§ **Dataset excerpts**
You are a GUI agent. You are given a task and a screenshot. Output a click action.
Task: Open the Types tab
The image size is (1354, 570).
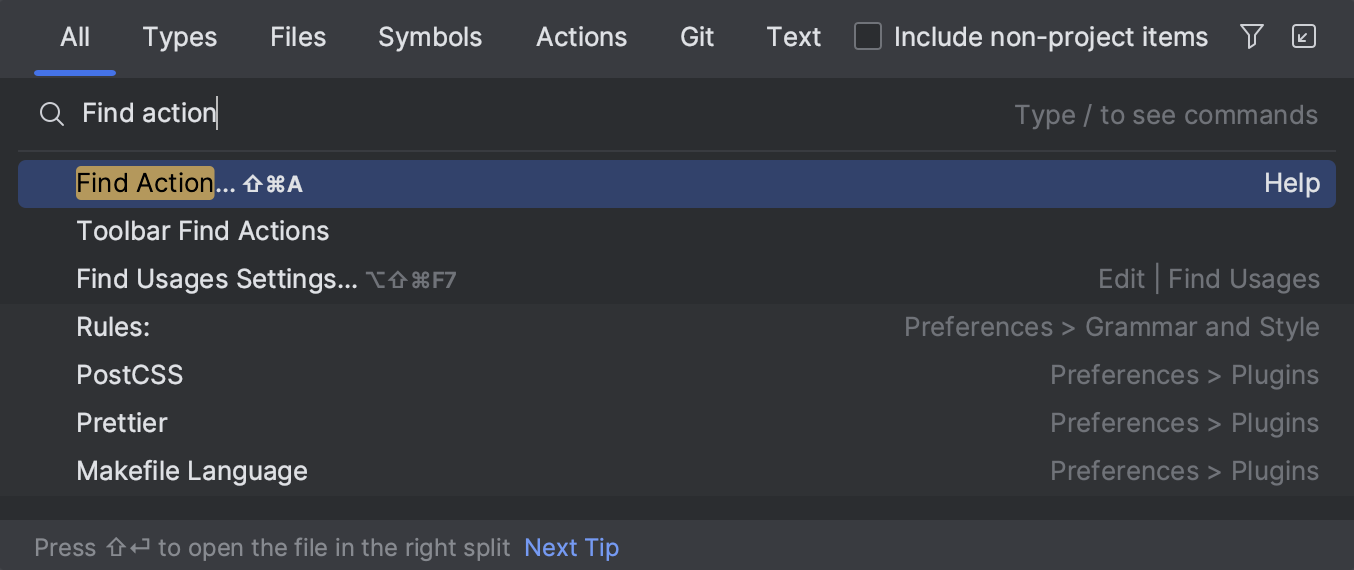179,38
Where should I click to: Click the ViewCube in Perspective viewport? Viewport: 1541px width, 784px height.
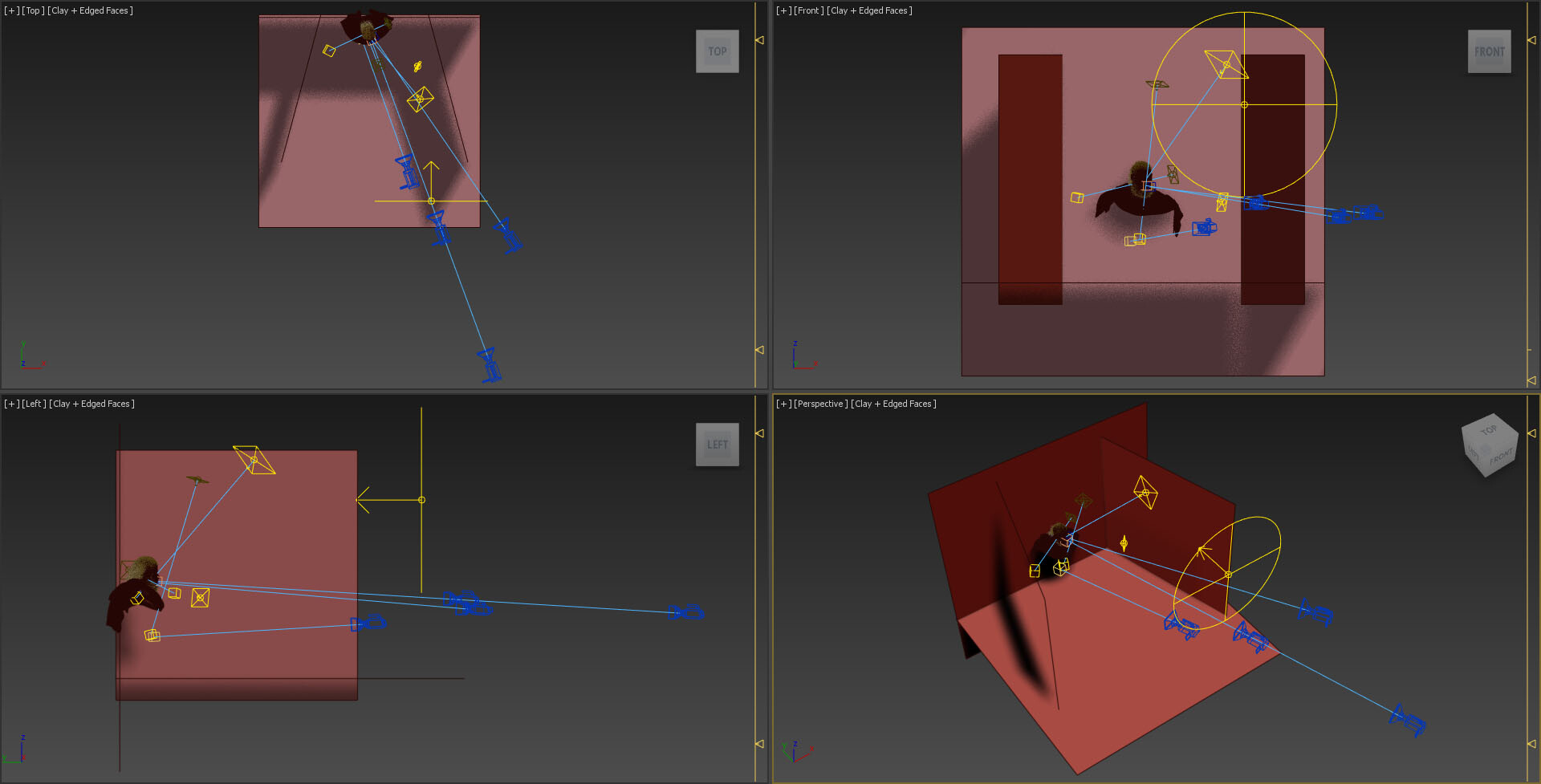1490,444
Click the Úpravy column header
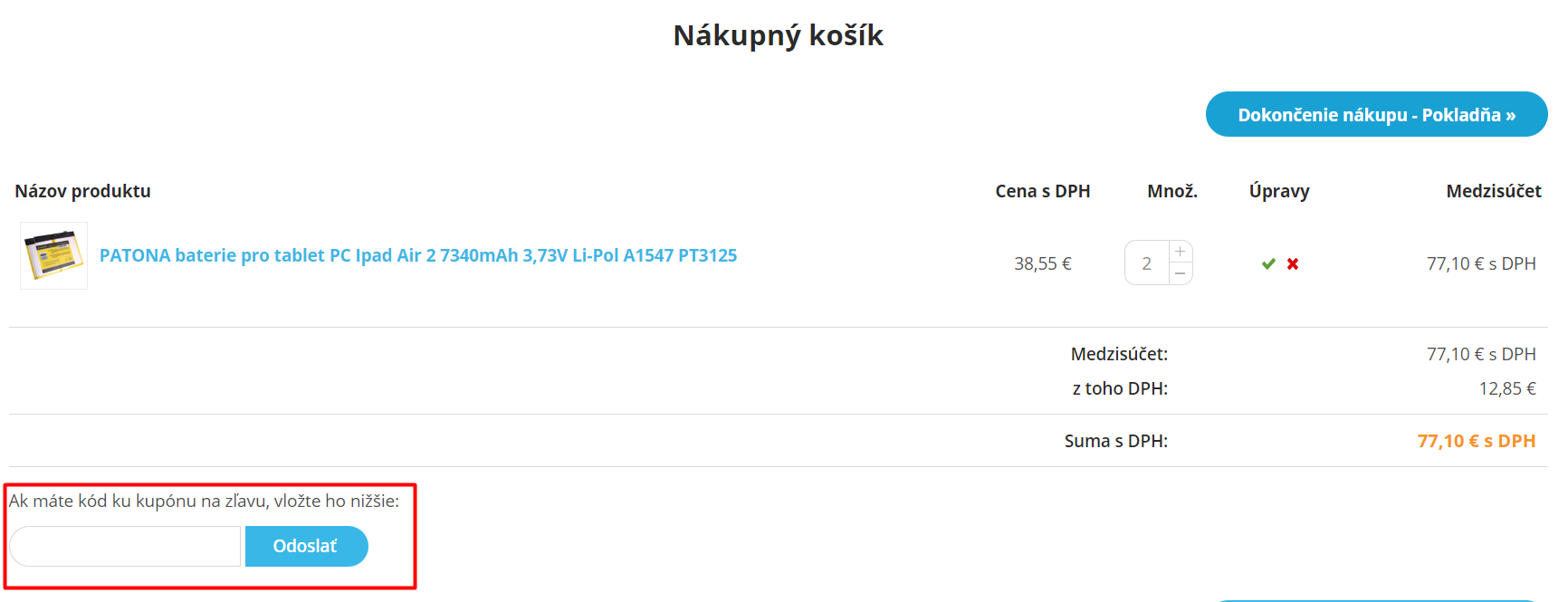Viewport: 1568px width, 602px height. point(1278,191)
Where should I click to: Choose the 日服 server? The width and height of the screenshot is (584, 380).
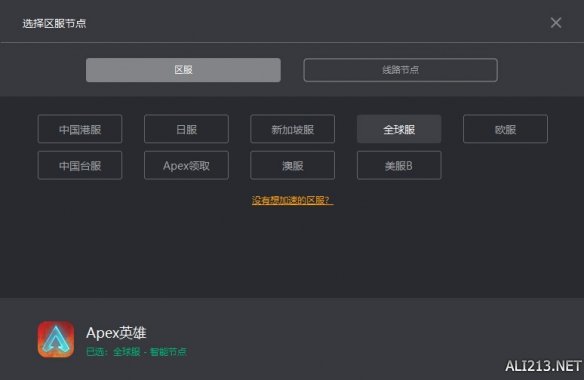coord(186,129)
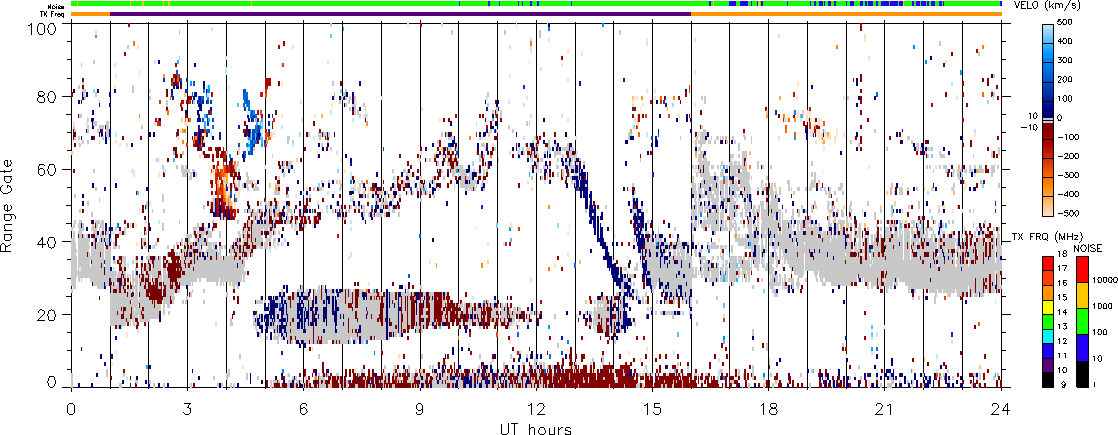The image size is (1118, 435).
Task: Click the 60 tick label on Range Gate axis
Action: click(x=52, y=169)

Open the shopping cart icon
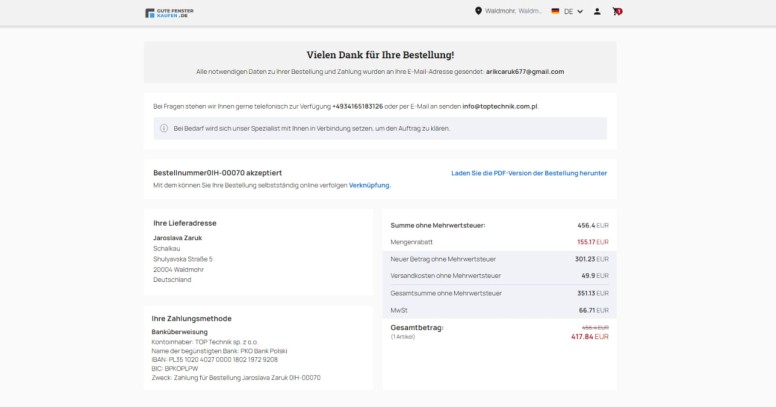tap(617, 11)
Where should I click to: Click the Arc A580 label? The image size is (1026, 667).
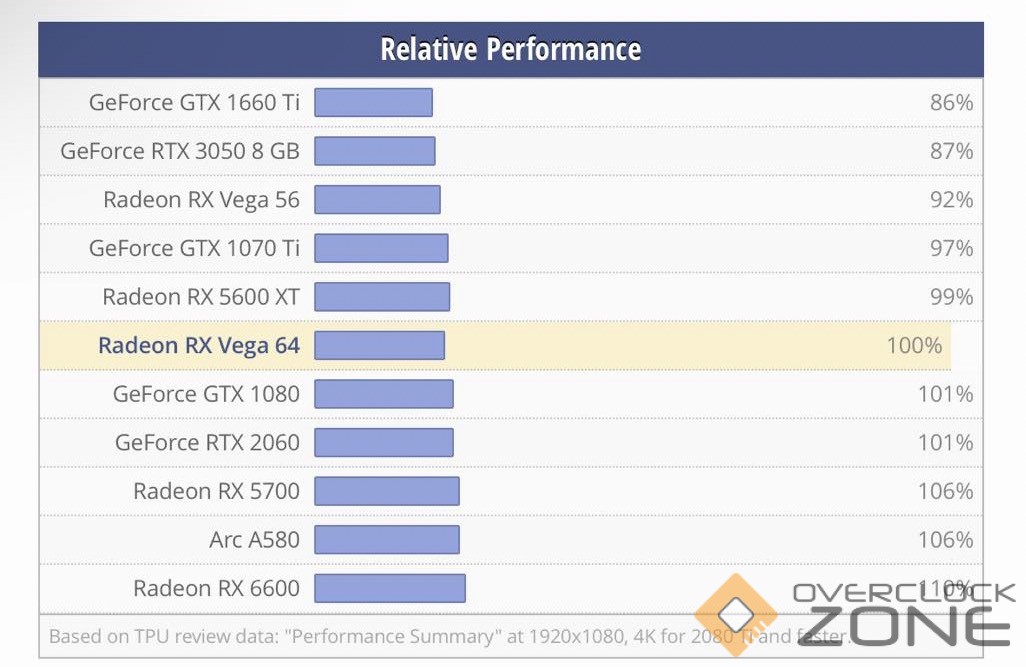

§ **TASK PROMPT**
Word for word, restate the records above and drop the pictures.

§ **PROBLEM SOLUTION**
You are a GUI agent. You are given a task and a screenshot. Output a click action.
Task: Open the Types tab
The image size is (1354, 570).
179,38
Where should I click to: Click the ViewCube in Perspective viewport? Viewport: 1541px width, 784px height.
1490,444
Click the Úpravy column header
Viewport: 1568px width, 602px height. point(1278,191)
Where should I click to: Choose the 日服 server? The width and height of the screenshot is (584, 380).
coord(186,129)
The image size is (1118, 435).
Task: Click the 60 tick label on Range Gate axis
Action: click(x=52, y=169)

Open the shopping cart icon
tap(617, 11)
Where should I click to: Click the Arc A580 label? The image size is (1026, 667).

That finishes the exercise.